Beginning at the line that contains "Task: Click the 'Rohan" and ending at the last line of the records below, retype each line exactly and add nothing.

Collected data:
○ ○ ○ ○ ○ ○ ○

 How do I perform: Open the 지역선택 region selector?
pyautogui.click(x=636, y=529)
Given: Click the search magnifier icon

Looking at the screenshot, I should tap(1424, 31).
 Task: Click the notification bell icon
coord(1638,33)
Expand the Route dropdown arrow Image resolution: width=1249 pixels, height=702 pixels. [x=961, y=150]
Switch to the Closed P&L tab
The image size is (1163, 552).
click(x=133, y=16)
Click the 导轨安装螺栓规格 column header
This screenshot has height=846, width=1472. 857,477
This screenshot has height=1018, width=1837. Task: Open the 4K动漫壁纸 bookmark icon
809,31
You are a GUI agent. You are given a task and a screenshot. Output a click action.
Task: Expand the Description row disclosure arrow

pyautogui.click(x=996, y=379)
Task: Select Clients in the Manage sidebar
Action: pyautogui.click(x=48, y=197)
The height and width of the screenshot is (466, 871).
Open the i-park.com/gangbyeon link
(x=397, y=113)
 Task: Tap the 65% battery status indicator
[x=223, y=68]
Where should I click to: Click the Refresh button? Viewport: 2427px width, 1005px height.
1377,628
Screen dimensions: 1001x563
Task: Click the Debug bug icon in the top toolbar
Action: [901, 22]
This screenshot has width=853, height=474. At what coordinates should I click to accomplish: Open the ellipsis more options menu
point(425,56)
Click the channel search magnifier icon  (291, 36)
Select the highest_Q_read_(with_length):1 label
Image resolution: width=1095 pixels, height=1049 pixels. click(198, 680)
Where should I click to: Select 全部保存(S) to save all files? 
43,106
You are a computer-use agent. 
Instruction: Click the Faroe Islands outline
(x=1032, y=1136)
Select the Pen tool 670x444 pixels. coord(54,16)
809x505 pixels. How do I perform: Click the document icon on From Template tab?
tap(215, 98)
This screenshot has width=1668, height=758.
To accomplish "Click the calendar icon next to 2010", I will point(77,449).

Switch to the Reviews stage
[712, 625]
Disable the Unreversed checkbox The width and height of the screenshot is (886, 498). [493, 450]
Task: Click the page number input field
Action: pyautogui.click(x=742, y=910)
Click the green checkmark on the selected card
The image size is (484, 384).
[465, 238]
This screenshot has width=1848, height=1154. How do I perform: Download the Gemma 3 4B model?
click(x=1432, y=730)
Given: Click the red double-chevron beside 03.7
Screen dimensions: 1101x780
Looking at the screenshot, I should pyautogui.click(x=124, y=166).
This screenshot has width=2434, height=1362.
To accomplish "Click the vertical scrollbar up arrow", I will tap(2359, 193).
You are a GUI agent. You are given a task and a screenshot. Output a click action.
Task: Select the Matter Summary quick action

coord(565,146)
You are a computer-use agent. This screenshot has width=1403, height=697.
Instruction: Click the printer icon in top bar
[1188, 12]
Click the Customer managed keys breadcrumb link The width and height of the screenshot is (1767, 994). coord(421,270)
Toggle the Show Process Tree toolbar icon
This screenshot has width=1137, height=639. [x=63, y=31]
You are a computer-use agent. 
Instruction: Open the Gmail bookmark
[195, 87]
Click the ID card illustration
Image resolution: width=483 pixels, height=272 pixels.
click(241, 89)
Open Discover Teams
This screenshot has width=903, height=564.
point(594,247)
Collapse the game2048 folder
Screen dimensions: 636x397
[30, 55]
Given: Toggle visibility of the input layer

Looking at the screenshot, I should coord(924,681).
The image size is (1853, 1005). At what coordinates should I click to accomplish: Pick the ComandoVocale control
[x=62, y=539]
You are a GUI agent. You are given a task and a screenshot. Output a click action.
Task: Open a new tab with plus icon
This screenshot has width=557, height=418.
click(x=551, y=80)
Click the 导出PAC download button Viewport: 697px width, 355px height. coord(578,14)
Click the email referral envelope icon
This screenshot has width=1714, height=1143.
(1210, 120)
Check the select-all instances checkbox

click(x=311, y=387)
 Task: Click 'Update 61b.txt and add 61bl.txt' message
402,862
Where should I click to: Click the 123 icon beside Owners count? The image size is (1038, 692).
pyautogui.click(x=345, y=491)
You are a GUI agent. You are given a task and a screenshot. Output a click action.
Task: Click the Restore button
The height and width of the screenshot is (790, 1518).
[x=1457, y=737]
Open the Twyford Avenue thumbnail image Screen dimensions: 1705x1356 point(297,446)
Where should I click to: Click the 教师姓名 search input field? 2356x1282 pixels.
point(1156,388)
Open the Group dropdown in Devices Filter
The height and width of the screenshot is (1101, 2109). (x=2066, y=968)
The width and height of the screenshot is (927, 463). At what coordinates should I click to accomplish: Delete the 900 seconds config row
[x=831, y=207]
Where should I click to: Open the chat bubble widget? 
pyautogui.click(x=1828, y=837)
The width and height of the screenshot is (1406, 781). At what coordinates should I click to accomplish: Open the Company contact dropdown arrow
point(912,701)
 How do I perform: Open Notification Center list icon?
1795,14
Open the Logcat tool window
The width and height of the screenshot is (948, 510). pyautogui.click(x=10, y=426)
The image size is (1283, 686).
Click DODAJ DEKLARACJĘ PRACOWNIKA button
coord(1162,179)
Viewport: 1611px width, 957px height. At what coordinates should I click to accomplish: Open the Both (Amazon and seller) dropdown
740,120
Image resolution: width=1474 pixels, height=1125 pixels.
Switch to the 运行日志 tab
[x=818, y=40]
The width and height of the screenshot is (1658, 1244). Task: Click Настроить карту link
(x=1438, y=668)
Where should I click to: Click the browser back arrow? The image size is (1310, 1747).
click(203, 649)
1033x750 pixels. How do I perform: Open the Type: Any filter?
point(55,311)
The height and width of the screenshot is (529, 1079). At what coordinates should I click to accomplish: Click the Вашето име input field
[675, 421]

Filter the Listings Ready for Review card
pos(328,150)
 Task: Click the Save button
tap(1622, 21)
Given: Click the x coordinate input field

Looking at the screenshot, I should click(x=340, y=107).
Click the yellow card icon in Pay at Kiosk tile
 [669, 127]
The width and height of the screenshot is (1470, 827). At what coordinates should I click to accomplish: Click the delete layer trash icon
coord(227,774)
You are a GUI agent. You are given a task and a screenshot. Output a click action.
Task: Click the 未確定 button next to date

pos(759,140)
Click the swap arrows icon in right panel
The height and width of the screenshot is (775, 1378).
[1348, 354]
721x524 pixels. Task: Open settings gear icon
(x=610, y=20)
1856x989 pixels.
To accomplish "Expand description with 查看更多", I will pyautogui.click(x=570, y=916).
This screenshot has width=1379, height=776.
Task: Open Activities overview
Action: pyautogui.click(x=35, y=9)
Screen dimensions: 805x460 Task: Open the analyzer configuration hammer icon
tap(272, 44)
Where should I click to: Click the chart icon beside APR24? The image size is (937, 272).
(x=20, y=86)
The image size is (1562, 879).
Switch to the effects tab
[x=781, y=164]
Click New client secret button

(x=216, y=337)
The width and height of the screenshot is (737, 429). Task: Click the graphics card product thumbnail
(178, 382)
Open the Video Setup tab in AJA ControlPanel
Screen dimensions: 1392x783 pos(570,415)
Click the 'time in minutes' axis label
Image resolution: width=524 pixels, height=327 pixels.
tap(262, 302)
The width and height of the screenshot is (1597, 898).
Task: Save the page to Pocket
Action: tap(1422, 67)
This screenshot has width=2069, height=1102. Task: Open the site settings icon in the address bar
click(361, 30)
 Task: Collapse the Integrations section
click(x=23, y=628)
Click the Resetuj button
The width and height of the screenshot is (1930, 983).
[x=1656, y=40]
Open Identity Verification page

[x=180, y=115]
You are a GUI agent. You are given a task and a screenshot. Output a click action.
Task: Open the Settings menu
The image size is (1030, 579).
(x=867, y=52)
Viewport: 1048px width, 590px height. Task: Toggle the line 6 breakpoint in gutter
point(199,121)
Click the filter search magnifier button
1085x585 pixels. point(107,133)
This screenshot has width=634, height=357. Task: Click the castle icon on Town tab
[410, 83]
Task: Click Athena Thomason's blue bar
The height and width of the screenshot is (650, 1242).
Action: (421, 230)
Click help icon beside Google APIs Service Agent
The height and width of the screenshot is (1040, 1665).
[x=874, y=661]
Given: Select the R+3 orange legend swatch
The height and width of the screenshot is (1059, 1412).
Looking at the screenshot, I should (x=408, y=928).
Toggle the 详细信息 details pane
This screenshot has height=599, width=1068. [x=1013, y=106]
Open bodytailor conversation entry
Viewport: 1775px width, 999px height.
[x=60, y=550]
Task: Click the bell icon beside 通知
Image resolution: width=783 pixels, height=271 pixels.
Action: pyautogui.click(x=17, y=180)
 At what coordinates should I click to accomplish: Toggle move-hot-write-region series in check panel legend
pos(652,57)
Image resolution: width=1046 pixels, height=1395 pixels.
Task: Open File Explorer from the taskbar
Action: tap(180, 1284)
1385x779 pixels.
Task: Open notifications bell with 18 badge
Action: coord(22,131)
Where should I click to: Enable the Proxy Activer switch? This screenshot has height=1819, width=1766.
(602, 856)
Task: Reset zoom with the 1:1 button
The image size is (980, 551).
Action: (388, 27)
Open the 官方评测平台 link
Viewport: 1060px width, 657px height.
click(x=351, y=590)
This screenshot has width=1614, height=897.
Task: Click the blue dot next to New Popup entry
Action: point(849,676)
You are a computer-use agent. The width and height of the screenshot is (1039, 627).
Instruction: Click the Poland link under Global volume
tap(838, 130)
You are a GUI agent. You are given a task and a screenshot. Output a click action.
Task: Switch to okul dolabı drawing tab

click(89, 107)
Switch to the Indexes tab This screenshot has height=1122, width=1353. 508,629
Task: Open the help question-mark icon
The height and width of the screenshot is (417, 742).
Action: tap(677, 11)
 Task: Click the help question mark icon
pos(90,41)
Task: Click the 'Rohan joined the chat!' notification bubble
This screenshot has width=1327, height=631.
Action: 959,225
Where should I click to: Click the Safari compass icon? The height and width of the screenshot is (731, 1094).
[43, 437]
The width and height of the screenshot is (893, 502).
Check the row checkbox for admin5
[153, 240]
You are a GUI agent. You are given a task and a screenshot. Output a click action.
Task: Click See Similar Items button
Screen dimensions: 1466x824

○ ○ ○ ○ ○ ○ ○

### Task result
Task: Click the 'Rohan joined the chat!' notification bubble
This screenshot has width=1327, height=631.
Action: 959,225
Where should I click to: Click the Safari compass icon? The height and width of the screenshot is (731, 1094).
[43, 437]
The width and height of the screenshot is (893, 502).
Check the row checkbox for admin5
[153, 240]
You are a GUI agent. You are given a task and a screenshot. Output a click action.
Task: Click See Similar Items button
Screen dimensions: 1466x824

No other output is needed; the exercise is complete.